Two years ago, I became a math graduate student. When I started the master’s program, I promised myself that I would not repeat the same mistakes that I made during my undergraduate program. Adapting to change takes time, and I may be uncomfortable with change. However, I have never stopped trying, since I’ve learned that trying is the only way I can improve. I now know that it is okay to ask for help, to be wrong, and to say “I don’t know” because these things are just part of learning. By going to office hours, I have listened to what others asked, learned how to use new terms, and attempted to ask a few questions. I have made countless mistakes, but surprisingly, my professors were very kind and patient enough to work with me. By working with classmates, I learned to express my ideas and articulate my thoughts in words more effectively. In 2019, I attended my first math conference, the Pacific Math Alliance Conference. By attending, I learned that there are people who love to talk about and share their passion for mathematics. I can’t say that I’ve completely overcome my weaknesses at this point. I know that trying new things isn’t always pleasant, and learning math still requires hard individual work.
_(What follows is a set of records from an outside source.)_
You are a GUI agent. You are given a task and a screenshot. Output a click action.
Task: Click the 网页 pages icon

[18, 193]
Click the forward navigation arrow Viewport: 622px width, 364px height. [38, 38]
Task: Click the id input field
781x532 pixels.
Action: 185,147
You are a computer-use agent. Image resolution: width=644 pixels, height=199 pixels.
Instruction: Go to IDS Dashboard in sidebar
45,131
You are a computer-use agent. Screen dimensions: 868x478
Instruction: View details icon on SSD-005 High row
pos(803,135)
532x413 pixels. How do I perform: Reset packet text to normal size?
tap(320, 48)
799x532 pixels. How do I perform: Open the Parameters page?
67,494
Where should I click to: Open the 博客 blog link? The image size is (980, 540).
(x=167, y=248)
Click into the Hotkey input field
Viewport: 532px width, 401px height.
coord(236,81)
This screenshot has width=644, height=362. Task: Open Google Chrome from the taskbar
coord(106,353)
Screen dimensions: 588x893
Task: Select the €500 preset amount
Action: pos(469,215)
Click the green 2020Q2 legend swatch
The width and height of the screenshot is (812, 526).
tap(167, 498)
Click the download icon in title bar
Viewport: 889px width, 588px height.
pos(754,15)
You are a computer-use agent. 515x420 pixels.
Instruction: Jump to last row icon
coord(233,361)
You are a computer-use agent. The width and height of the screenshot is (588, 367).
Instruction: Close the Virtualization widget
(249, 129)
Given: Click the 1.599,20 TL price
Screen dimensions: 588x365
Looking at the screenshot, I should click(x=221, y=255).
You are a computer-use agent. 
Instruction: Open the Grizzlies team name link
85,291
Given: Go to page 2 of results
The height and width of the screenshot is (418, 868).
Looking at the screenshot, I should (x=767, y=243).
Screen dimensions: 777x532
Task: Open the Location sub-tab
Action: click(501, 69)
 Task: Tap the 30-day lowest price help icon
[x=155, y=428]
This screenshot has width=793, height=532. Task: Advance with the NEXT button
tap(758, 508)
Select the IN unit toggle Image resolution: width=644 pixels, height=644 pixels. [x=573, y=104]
However, what I have learned in the past two years is that this math learning process can be more fruitful and powerful if I’m ready to adjust the way I approach it.
Life does not bind itself to a carefully constructed plan, and sometimes life brings complications, which, in my case, includes political, economic, and cultural complexities. These things have had an immense impact on my life. Indeed, my perspectives have changed over the years. However, I know that these social issues will not diminish my desire to exercise my passion for mathematics fully. Most importantly, I have learned to stay healthy and flexible to unforeseen changes. Now, my story has become a substantial asset that I can share with others to help those in similar situations feel less alone.
Minhye Lee obtained her master’s degree in 2020 and her bachelor’s degree in 2018 both from California State University, Fullerton. She strongly believes that anyone can learn mathematics, regardless of one’s economic, academic, or social background if provided with adequate support and resources. Minhye enjoys studying patterns and proofs as well as solving problems. She is considering a Ph.D. program in math education. Minhye desires to expand her knowledge and understanding in mathematics and to serve and encourage students to expand their own interests in mathematics.